Other Avant-Gardes: Carol Rama, Marisa Merz, and Radical Art-Making in 1960s Italy

 

May 04, 2017

CIMA is pleased to co-present a program hosted at the New Museum, organized in connection with their new exhibition Carol Rama: Antibodies, and in collaboration with the Metropolitan Museum of Art, currently showing Marisa Merz: The Sky Is a Great Space, on view at the Met Breuer. CIMA Members are entitled to a discounted friends & family rate.

This panel brings together scholars and curators to discuss the work of such luminaries as Carol Rama, Marisa Merz, and other artists from 1960s Italy, and is co-presented by the Met Breuer, the Center for Italian Modern Art, and the New Museum.
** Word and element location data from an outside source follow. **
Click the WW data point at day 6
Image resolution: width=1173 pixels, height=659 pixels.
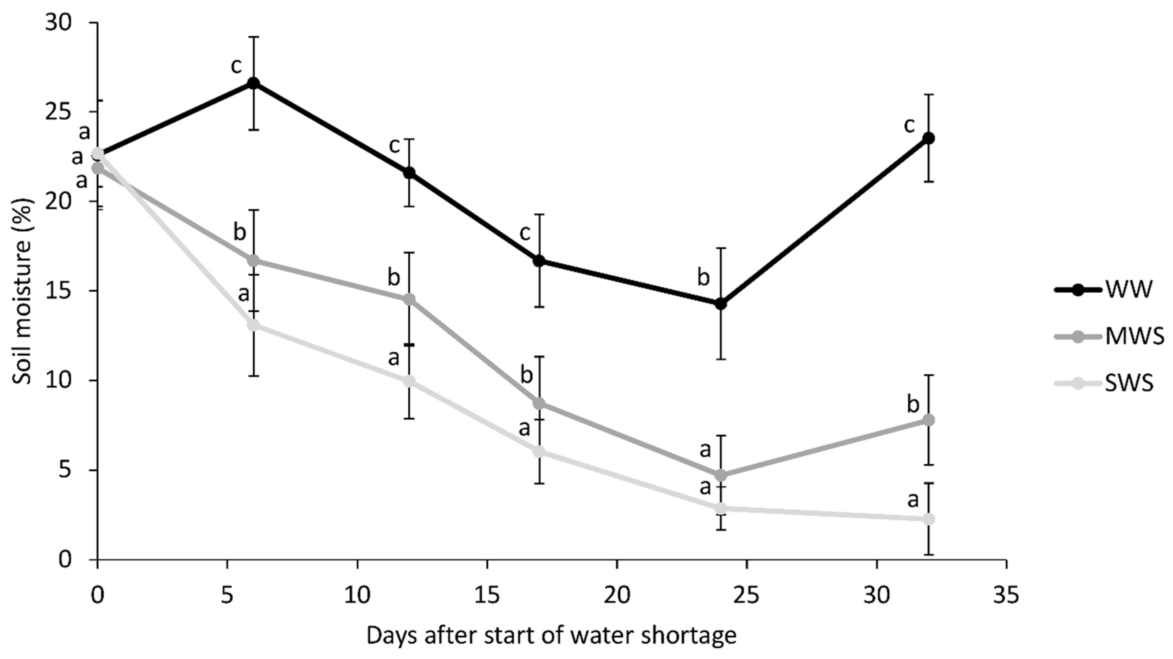(x=254, y=83)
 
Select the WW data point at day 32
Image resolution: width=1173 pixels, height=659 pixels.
(x=928, y=139)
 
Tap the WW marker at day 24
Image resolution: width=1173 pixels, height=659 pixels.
(x=721, y=304)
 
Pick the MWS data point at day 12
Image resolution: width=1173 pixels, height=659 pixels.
(x=409, y=299)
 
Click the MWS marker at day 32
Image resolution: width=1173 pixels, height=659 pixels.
(x=928, y=420)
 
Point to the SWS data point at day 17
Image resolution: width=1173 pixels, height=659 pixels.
(x=540, y=452)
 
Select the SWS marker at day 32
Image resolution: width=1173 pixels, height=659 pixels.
(x=928, y=519)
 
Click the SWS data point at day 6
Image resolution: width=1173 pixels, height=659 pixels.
(x=254, y=325)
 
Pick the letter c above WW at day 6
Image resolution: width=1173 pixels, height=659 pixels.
(x=236, y=65)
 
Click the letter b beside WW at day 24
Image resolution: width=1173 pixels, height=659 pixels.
(x=703, y=277)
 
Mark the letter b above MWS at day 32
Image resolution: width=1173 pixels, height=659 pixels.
(x=913, y=404)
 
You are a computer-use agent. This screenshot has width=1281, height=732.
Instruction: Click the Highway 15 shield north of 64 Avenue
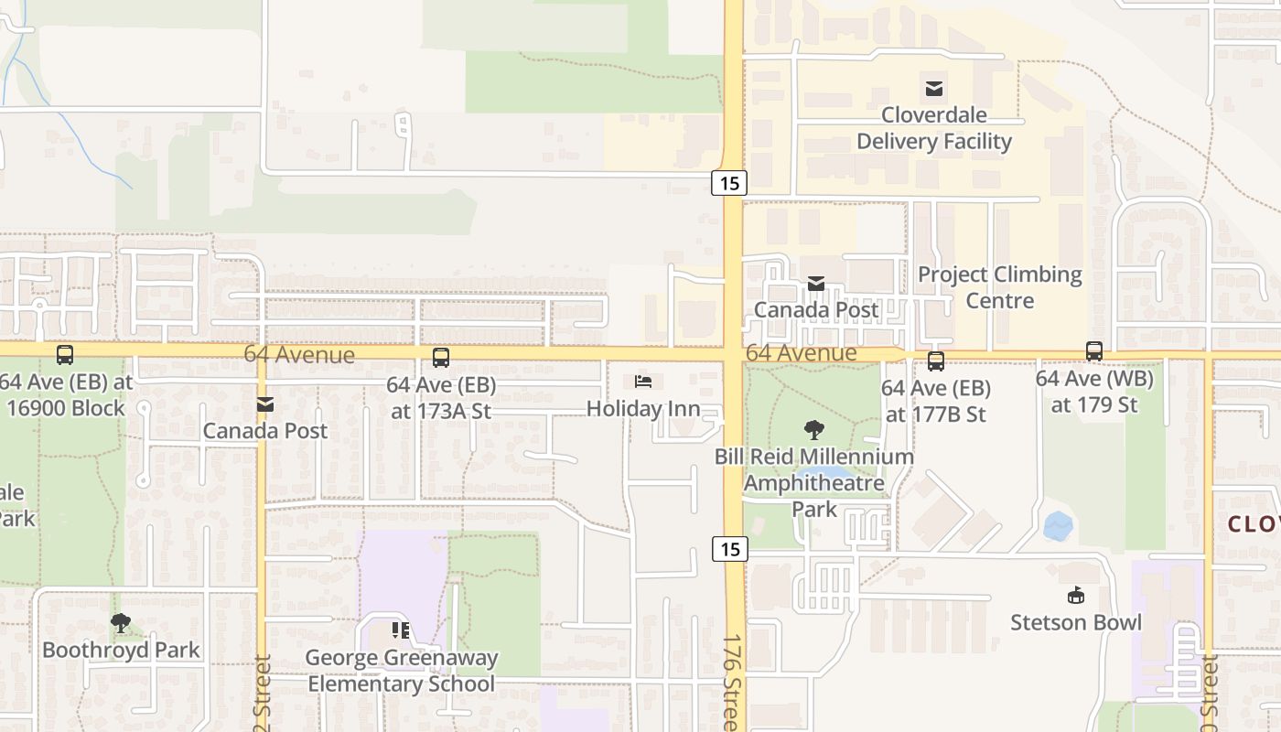729,183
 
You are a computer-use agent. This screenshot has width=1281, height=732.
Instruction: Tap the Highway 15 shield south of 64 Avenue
729,549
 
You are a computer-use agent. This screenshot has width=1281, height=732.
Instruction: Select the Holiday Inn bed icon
643,382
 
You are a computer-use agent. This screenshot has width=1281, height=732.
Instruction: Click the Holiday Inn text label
643,409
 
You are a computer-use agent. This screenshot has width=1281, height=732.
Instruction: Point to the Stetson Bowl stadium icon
1076,596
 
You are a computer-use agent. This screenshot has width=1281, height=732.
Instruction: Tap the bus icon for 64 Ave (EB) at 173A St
441,358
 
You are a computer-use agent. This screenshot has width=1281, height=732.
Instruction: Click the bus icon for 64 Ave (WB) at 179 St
1094,351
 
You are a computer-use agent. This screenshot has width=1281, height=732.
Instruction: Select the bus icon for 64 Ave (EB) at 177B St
935,361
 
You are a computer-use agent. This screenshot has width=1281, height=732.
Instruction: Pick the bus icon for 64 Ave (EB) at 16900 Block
65,355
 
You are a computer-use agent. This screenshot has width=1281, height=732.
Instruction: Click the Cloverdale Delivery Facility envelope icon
934,89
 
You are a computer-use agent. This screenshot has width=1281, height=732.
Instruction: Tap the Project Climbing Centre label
999,287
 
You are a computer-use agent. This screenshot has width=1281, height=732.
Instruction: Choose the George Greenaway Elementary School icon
401,630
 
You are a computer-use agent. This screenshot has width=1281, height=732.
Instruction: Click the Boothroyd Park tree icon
120,623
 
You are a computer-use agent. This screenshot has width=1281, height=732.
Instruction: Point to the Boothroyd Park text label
121,651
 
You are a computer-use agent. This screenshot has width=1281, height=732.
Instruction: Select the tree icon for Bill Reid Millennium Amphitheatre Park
813,429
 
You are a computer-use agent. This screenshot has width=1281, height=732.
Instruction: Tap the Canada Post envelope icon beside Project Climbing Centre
815,284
The New Museum’s exhibition “Carol Rama: Antibodies” and the Met Breuer’s exhibition “Marisa Merz: The Sky Is a Great Space” give long-overdue attention to two distinct artists who might be said to occupy, in the words of critic and curator Lea Vergine, “the other half of the avant-garde.” Addressing the cultural and sociopolitical landscape of 1960s Italy, this panel will consider how Rama and Merz, and other artists of their shared milieu, flourished despite the dominant masculinity of Arte Povera. Participants will address and rework the often tightly knit narrative of art that emerged from Italy in the 1960s, considering practices that variously invested in the body, domesticity, emotion, myth, and even pop culture.

Participants include Ian Alteveer, Curator, the Metropolitan Museum of Art; Claire Gilman, Senior Curator, the Drawing Center; Massimiliano Gioni, Edlis Neeson Artistic Director, New Museum; and Cristina Mundici, Art Historian, Archivio Carol Rama.

Please note: The program will take place at the New Museum on 235 Bowery.